- [TASK GOAL]: Would you please give all the lines below again, exactly as they stand?

Dataset records
● ● ● ●

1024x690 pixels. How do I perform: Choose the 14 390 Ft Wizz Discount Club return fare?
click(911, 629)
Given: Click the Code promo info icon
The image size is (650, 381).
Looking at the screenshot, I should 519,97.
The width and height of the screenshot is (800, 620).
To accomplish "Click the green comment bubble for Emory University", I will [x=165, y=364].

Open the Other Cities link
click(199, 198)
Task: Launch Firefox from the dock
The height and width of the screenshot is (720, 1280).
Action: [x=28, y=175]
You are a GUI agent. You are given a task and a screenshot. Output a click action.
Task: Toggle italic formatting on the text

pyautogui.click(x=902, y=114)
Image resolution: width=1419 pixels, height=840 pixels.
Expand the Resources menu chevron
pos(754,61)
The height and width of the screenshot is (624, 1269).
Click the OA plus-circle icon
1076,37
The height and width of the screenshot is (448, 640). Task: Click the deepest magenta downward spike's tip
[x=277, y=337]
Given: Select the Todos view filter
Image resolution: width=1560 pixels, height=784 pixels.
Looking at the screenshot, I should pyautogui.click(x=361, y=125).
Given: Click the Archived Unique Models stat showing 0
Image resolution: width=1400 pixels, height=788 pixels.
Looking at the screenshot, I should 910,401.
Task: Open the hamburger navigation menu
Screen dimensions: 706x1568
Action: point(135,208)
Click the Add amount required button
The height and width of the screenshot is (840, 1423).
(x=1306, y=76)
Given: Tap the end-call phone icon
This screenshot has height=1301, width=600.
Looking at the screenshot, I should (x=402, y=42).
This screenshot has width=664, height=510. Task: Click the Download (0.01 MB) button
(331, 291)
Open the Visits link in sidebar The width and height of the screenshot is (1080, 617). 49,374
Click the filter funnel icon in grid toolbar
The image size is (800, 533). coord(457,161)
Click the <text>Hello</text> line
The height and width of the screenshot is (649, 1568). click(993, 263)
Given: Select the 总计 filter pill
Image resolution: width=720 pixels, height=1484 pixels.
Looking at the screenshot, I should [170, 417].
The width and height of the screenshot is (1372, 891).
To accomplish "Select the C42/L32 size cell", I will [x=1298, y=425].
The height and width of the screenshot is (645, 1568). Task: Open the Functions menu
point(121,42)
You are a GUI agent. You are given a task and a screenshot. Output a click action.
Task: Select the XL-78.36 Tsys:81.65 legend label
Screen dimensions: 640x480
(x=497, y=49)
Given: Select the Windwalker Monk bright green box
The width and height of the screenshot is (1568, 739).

● ● ● ●

- [SOLUTION TO THE EXERCISE]:
1024x690 pixels. How do I perform: Choose the 14 390 Ft Wizz Discount Club return fare?
click(911, 629)
Given: Click the Code promo info icon
The image size is (650, 381).
Looking at the screenshot, I should 519,97.
The width and height of the screenshot is (800, 620).
To accomplish "Click the green comment bubble for Emory University", I will [x=165, y=364].

Open the Other Cities link
click(199, 198)
Task: Launch Firefox from the dock
The height and width of the screenshot is (720, 1280).
Action: [x=28, y=175]
You are a GUI agent. You are given a task and a screenshot. Output a click action.
Task: Toggle italic formatting on the text

pyautogui.click(x=902, y=114)
Image resolution: width=1419 pixels, height=840 pixels.
Expand the Resources menu chevron
pos(754,61)
The height and width of the screenshot is (624, 1269).
Click the OA plus-circle icon
1076,37
The height and width of the screenshot is (448, 640). Task: Click the deepest magenta downward spike's tip
[x=277, y=337]
Given: Select the Todos view filter
Image resolution: width=1560 pixels, height=784 pixels.
Looking at the screenshot, I should pyautogui.click(x=361, y=125).
Given: Click the Archived Unique Models stat showing 0
Image resolution: width=1400 pixels, height=788 pixels.
Looking at the screenshot, I should 910,401.
Task: Open the hamburger navigation menu
Screen dimensions: 706x1568
Action: point(135,208)
Click the Add amount required button
The height and width of the screenshot is (840, 1423).
(x=1306, y=76)
Given: Tap the end-call phone icon
This screenshot has height=1301, width=600.
Looking at the screenshot, I should (x=402, y=42).
This screenshot has width=664, height=510. Task: Click the Download (0.01 MB) button
(331, 291)
Open the Visits link in sidebar The width and height of the screenshot is (1080, 617). 49,374
Click the filter funnel icon in grid toolbar
The image size is (800, 533). coord(457,161)
Click the <text>Hello</text> line
The height and width of the screenshot is (649, 1568). click(993, 263)
Given: Select the 总计 filter pill
Image resolution: width=720 pixels, height=1484 pixels.
Looking at the screenshot, I should [170, 417].
The width and height of the screenshot is (1372, 891).
To accomplish "Select the C42/L32 size cell", I will [x=1298, y=425].
The height and width of the screenshot is (645, 1568). Task: Open the Functions menu
point(121,42)
You are a GUI agent. You are given a task and a screenshot. Output a click action.
Task: Select the XL-78.36 Tsys:81.65 legend label
Screen dimensions: 640x480
(x=497, y=49)
Given: Select the Windwalker Monk bright green box
The width and height of the screenshot is (1568, 739).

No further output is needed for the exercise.